▶ Exercise goal
Print, in exact form, the lines below from the one containing "ANASAYFA (231, 30)" through the one containing "Bizimlə əlaqə (29, 2306)", and omit all others.

Source information Block Start

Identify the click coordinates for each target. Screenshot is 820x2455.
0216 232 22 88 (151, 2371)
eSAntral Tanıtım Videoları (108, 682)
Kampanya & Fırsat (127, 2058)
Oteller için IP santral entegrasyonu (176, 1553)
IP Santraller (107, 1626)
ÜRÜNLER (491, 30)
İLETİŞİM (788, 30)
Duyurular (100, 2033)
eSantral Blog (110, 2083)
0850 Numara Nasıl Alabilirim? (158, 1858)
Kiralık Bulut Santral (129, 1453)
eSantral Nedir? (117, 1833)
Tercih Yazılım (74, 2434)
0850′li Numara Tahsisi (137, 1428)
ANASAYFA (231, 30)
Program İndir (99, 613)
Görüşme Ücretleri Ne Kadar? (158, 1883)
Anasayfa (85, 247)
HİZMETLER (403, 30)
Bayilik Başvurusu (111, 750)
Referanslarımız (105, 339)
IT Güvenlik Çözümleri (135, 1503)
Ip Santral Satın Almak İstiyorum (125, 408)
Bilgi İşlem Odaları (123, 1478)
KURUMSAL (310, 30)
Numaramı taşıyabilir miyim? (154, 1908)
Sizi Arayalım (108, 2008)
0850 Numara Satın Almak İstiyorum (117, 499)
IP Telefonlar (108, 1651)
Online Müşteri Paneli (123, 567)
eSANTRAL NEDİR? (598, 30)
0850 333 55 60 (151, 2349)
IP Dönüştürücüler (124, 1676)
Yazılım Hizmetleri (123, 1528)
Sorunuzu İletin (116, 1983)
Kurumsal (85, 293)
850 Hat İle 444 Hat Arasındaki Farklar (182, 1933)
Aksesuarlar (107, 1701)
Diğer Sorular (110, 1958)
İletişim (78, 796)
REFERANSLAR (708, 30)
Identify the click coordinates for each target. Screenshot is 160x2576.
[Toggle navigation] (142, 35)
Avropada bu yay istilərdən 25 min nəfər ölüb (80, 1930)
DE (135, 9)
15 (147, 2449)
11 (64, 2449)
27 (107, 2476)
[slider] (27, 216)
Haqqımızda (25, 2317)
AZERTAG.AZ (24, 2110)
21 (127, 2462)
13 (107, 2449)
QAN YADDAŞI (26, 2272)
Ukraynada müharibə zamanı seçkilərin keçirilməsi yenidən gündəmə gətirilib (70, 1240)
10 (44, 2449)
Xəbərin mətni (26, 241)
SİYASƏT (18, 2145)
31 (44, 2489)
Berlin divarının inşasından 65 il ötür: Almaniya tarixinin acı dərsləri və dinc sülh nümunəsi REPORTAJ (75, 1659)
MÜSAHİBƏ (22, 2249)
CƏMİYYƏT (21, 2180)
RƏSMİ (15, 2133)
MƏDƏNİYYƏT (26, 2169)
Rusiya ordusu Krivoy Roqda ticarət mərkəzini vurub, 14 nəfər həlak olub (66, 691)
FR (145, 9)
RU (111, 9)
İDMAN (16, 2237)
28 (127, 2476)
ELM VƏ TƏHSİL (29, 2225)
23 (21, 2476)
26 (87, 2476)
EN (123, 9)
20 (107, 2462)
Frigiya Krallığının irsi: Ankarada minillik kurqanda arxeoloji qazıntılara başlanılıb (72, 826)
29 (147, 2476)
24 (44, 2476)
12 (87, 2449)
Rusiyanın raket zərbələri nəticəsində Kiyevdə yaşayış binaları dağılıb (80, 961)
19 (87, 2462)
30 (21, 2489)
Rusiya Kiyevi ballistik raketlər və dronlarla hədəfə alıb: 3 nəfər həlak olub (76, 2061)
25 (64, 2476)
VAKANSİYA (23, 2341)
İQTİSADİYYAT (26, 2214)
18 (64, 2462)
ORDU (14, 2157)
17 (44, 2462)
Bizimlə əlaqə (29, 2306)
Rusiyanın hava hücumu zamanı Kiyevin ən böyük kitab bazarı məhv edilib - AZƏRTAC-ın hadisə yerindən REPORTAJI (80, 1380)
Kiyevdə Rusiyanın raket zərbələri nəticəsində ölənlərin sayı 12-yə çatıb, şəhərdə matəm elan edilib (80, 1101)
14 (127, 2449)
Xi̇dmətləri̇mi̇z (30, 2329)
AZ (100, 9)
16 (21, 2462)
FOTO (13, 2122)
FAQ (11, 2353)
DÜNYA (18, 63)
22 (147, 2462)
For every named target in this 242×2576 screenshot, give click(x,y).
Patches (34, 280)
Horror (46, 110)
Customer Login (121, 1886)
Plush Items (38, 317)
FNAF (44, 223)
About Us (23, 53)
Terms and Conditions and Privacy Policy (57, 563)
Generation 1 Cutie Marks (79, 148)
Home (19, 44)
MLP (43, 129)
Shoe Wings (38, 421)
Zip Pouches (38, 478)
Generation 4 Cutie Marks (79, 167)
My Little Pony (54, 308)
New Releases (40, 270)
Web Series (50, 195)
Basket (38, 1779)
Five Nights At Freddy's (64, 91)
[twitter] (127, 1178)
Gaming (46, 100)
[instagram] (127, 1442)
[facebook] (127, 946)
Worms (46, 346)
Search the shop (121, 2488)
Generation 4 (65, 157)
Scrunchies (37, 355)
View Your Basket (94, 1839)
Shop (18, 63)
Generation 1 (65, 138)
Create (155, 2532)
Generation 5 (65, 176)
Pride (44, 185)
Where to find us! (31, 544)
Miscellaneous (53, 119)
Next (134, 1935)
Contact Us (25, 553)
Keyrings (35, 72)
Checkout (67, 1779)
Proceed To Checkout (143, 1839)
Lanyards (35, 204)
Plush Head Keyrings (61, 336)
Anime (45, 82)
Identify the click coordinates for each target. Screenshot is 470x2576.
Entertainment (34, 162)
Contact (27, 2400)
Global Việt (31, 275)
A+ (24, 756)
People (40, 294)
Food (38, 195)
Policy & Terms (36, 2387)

Source information Block End

▶ Response to this task
ANASAYFA (231, 30)
Program İndir (99, 613)
Görüşme Ücretleri Ne Kadar? (158, 1883)
Anasayfa (85, 247)
HİZMETLER (403, 30)
Bayilik Başvurusu (111, 750)
Referanslarımız (105, 339)
IT Güvenlik Çözümleri (135, 1503)
Ip Santral Satın Almak İstiyorum (125, 408)
Bilgi İşlem Odaları (123, 1478)
KURUMSAL (310, 30)
Numaramı taşıyabilir miyim? (154, 1908)
Sizi Arayalım (108, 2008)
0850 Numara Satın Almak İstiyorum (117, 499)
IP Telefonlar (108, 1651)
Online Müşteri Paneli (123, 567)
eSANTRAL NEDİR? (598, 30)
0850 333 55 60 (151, 2349)
IP Dönüştürücüler (124, 1676)
Yazılım Hizmetleri (123, 1528)
Sorunuzu İletin (116, 1983)
Kurumsal (85, 293)
850 Hat İle 444 Hat Arasındaki Farklar (182, 1933)
Aksesuarlar (107, 1701)
Diğer Sorular (110, 1958)
İletişim (78, 796)
REFERANSLAR (708, 30)
Identify the click coordinates for each target. Screenshot is 160x2576.
[Toggle navigation] (142, 35)
Avropada bu yay istilərdən 25 min nəfər ölüb (80, 1930)
DE (135, 9)
15 (147, 2449)
11 (64, 2449)
27 (107, 2476)
[slider] (27, 216)
Haqqımızda (25, 2317)
AZERTAG.AZ (24, 2110)
21 (127, 2462)
13 (107, 2449)
QAN YADDAŞI (26, 2272)
Ukraynada müharibə zamanı seçkilərin keçirilməsi yenidən gündəmə gətirilib (70, 1240)
10 (44, 2449)
Xəbərin mətni (26, 241)
SİYASƏT (18, 2145)
31 (44, 2489)
Berlin divarının inşasından 65 il ötür: Almaniya tarixinin acı dərsləri və dinc sülh nümunəsi REPORTAJ (75, 1659)
MÜSAHİBƏ (22, 2249)
CƏMİYYƏT (21, 2180)
RƏSMİ (15, 2133)
MƏDƏNİYYƏT (26, 2169)
Rusiya ordusu Krivoy Roqda ticarət mərkəzini vurub, 14 nəfər həlak olub (66, 691)
FR (145, 9)
RU (111, 9)
İDMAN (16, 2237)
28 (127, 2476)
ELM VƏ TƏHSİL (29, 2225)
23 (21, 2476)
26 (87, 2476)
EN (123, 9)
20 (107, 2462)
Frigiya Krallığının irsi: Ankarada minillik kurqanda arxeoloji qazıntılara başlanılıb (72, 826)
29 (147, 2476)
24 (44, 2476)
12 (87, 2449)
Rusiyanın raket zərbələri nəticəsində Kiyevdə yaşayış binaları dağılıb (80, 961)
19 (87, 2462)
30 (21, 2489)
Rusiya Kiyevi ballistik raketlər və dronlarla hədəfə alıb: 3 nəfər həlak olub (76, 2061)
25 (64, 2476)
VAKANSİYA (23, 2341)
İQTİSADİYYAT (26, 2214)
18 (64, 2462)
ORDU (14, 2157)
17 (44, 2462)
Bizimlə əlaqə (29, 2306)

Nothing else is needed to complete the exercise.